The prosecution put DeYoung before a grand jury and he testified that he was in a car with Colon, Villa, and Clay when they discussed robbing the store. He told the grand jury that he was at home at 8:10 p.m. on the night of the shooting when Colon pulled up, driving Villa’s Dodge Intrepid. DeYoung said he got in the car and that Villa said, “We got to hit a lick.” He said Colon pulled into an alley behind the store, and that he and Colon stayed there while Clay and Villa got out with masks and guns and went inside. According to DeYoung, after the shooting, Villa criticized Clay: “I did all the work. I did everything. You didn’t do shit.”

When Colon asked what happened, Villa said, “We got a little something.” DeYoung said he was dropped off at home. During his grand jury testimony, DeYoung was shown surveillance video from the store, and he identified Villa and Clay as the robbers.

In 2013, Villa was charged with first-degree murder, armed robbery and aggravated battery after the prosecution said that witnesses had come forward to report that Villa had admitted his involvement in the crime.

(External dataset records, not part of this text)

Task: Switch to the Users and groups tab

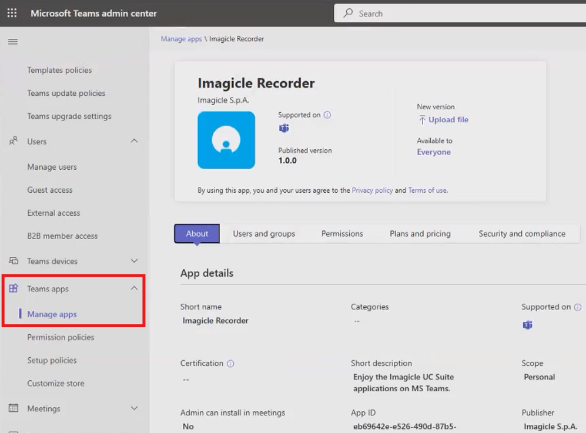Action: coord(264,234)
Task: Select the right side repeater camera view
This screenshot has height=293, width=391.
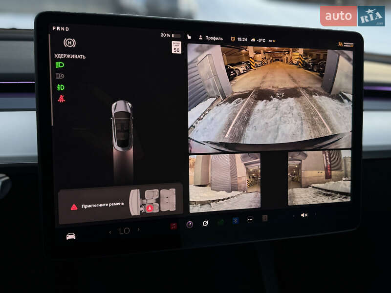Action: coord(319,177)
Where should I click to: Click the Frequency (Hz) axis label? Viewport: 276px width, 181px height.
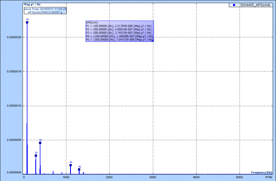pyautogui.click(x=262, y=173)
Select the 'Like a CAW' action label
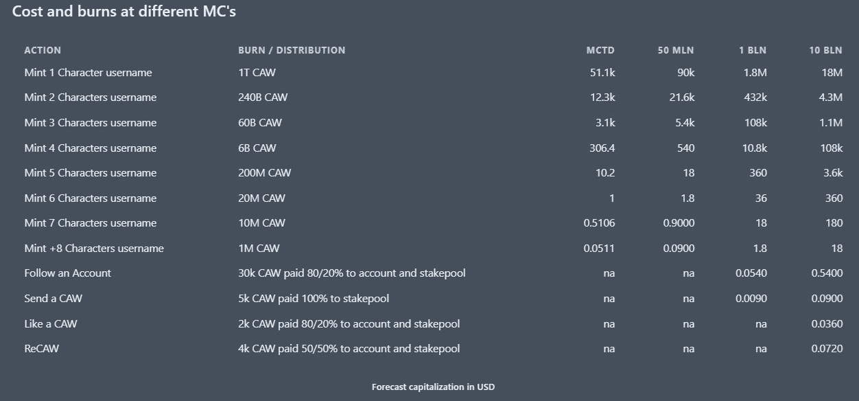 point(51,324)
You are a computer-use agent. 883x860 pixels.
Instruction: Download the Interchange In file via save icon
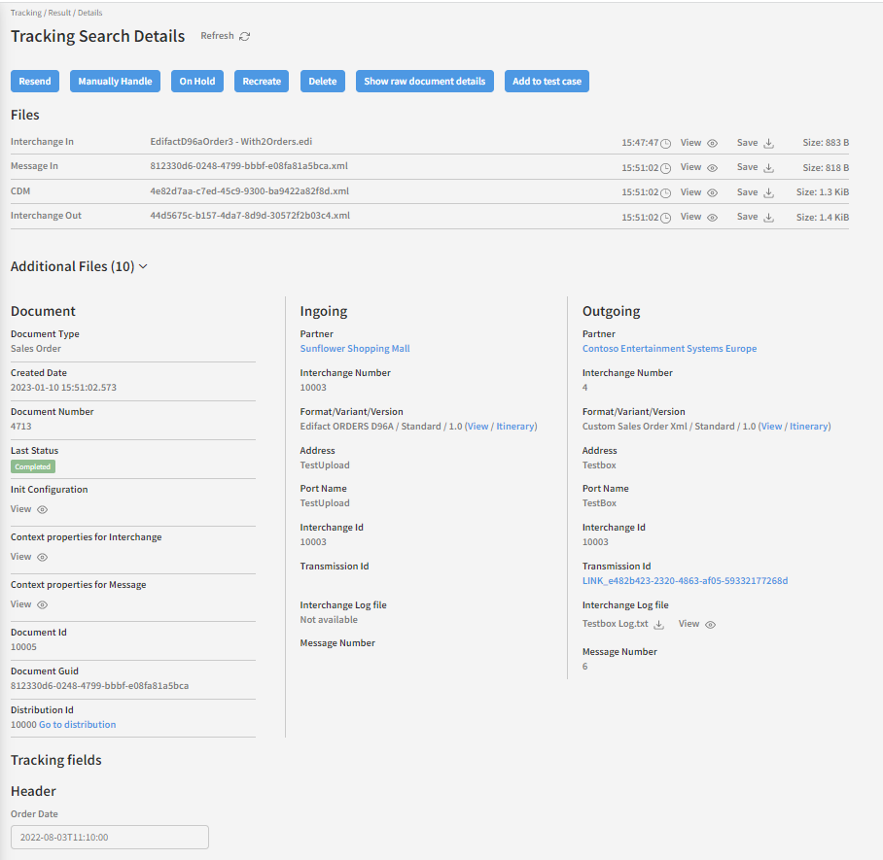768,144
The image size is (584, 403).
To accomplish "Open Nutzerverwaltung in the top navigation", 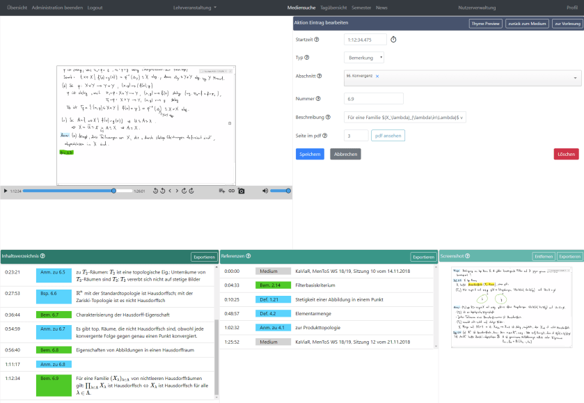I will pos(476,8).
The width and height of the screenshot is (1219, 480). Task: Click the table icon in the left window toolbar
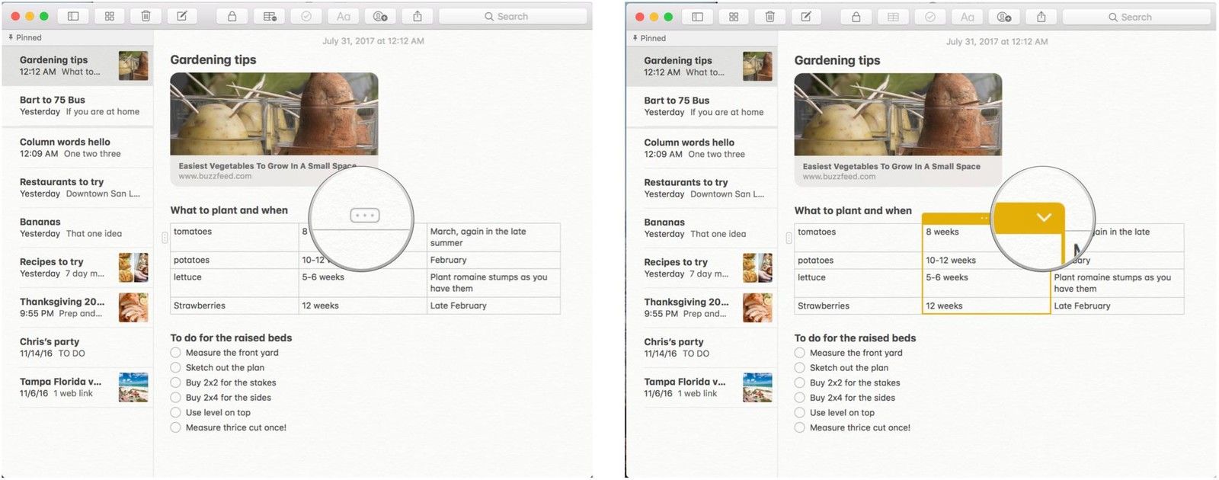coord(270,16)
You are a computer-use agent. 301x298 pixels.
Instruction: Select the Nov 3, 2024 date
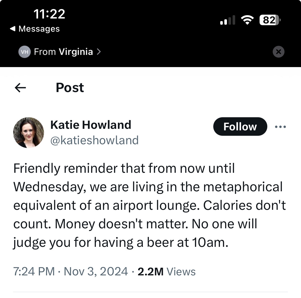pos(96,272)
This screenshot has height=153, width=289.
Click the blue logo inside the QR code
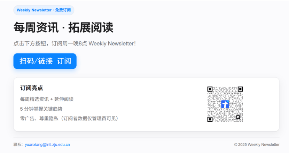[x=225, y=104]

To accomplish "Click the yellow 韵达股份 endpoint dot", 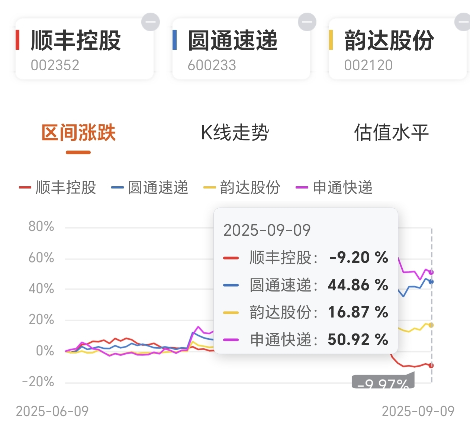I will (431, 325).
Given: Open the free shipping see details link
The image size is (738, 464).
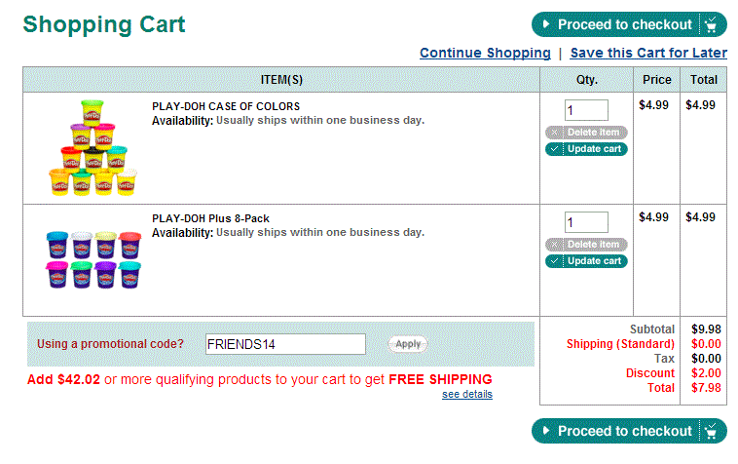Looking at the screenshot, I should point(466,394).
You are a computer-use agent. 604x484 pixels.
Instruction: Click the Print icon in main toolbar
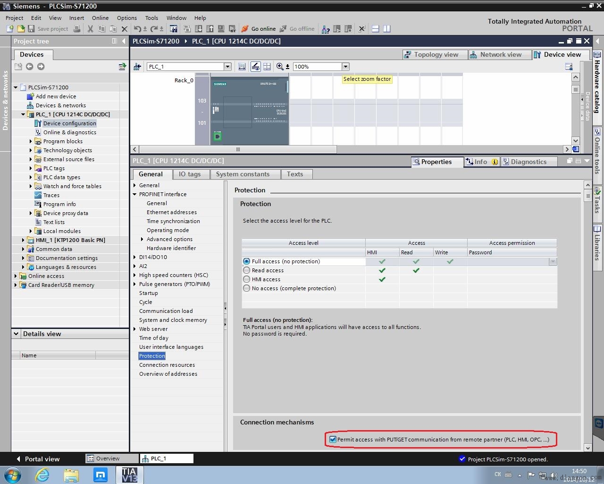pyautogui.click(x=77, y=29)
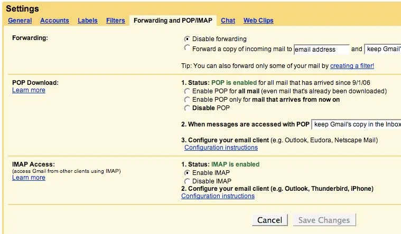Enable POP for all mail radio option
The height and width of the screenshot is (234, 401).
click(186, 91)
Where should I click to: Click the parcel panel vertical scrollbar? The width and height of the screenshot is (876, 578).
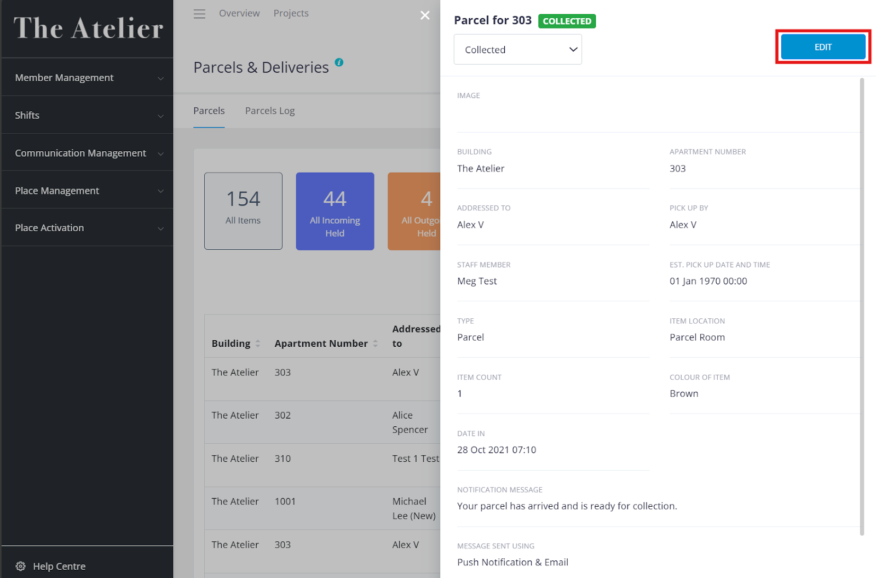862,307

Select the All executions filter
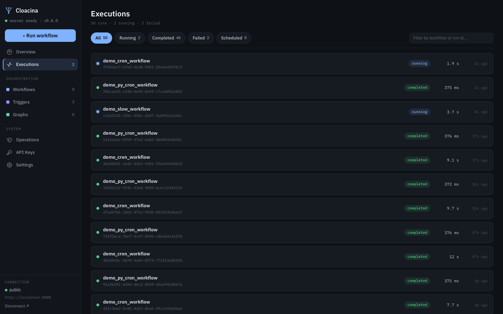101,38
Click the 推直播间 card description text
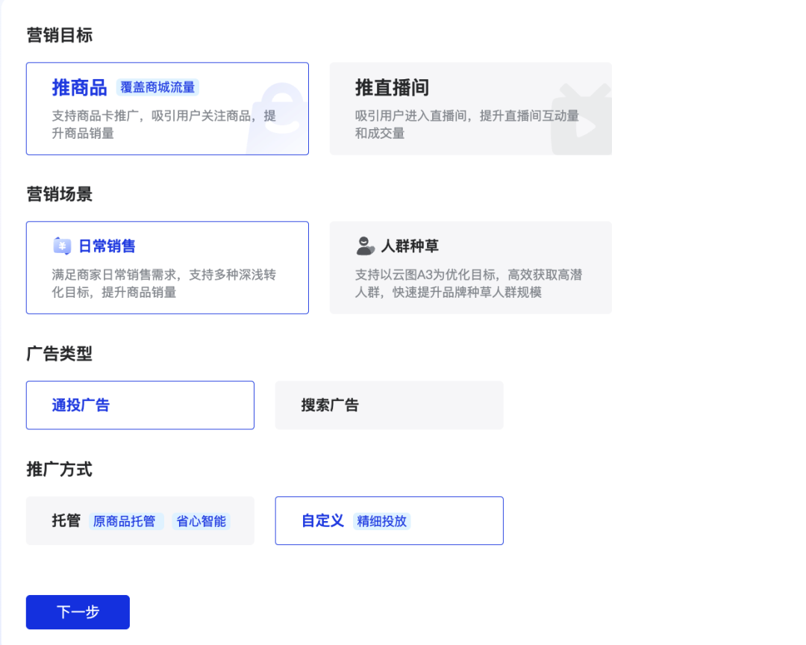This screenshot has width=806, height=645. pos(466,125)
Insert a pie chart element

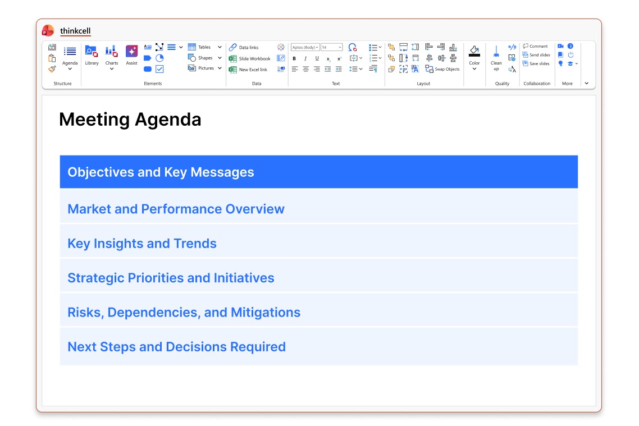point(159,58)
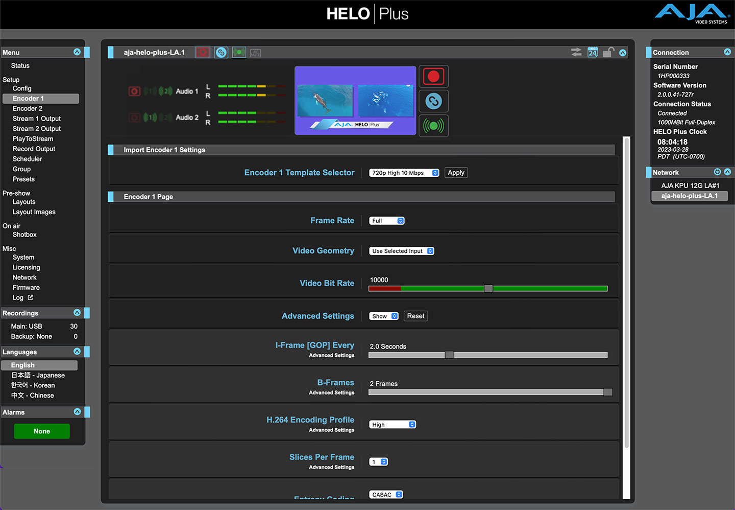The height and width of the screenshot is (510, 735).
Task: Click Apply next to template selector
Action: [x=456, y=173]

Prior to Colon’s trial, his defense lawyer filed a motion to suppress his statements. On December 11, 2015, Cook County Circuit Court Judge Erica Reddick ruled that at 9:59 p.m., when Colon said, “I’m starting to say just f--- it, get me a lawyer, man” he was not affirmatively and unequivocally requesting a lawyer. The judge did rule that at 11:46 p.m., he had made an affirmative request for a lawyer. She barred the prosecution from using any of his statements after that point in the interrogation.

The prosecution moved to reconsider, arguing that twice after that point, Colon had reinitiated conversations with the detectives. Colon, the prosecution contended, “had initiated communications that reflected a general desire to discuss the investigation twice. He had been properly advised of his Miranda rights and he had waived those rights.”

In February 2016, Judge Reddick reversed herself. She agreed that Colon had reinitiated the conversation and ruled that because of a repeat of his Miranda warnings, his later statements were admissible.

As a result, Colon’s statement to the prosecutor became the cornerstone of the prosecution’s case when Colon went to trial in July 2017 in Cook County Circuit Court. Sutherland, who had been wounded in the leg, and Ashwin Patel testified that they were working at the store when two masked men with guns entered. When Lewis said, “Police,” one the robbers jumped over the counter and shot Lewis. They said the robbers took money from the register and Lewis’s gun. They said they did not see the robbers’ faces and where the men fled or how they got away.

Perez, Hillman, and prosecutor Brassil testified about their interactions with Colon. Colon’s statement was presented to the jury, along with portions of the interrogation that had been ruled admissible.

DeYoung testified and recanted all his prior statements. He said he had lied to the grand jury, and that when he had been left alone in the interrogation room, he turned to the camera and said, “It was a lie.” DeYoung said that he was at his mother-in-law’s home with his family at the time of the heist and spent the night with his girlfriend in a hotel from 9:30 p.m. until the following morning. He said he lied to give the detectives what they wanted to hear because he wanted to be released so he could get his insulin.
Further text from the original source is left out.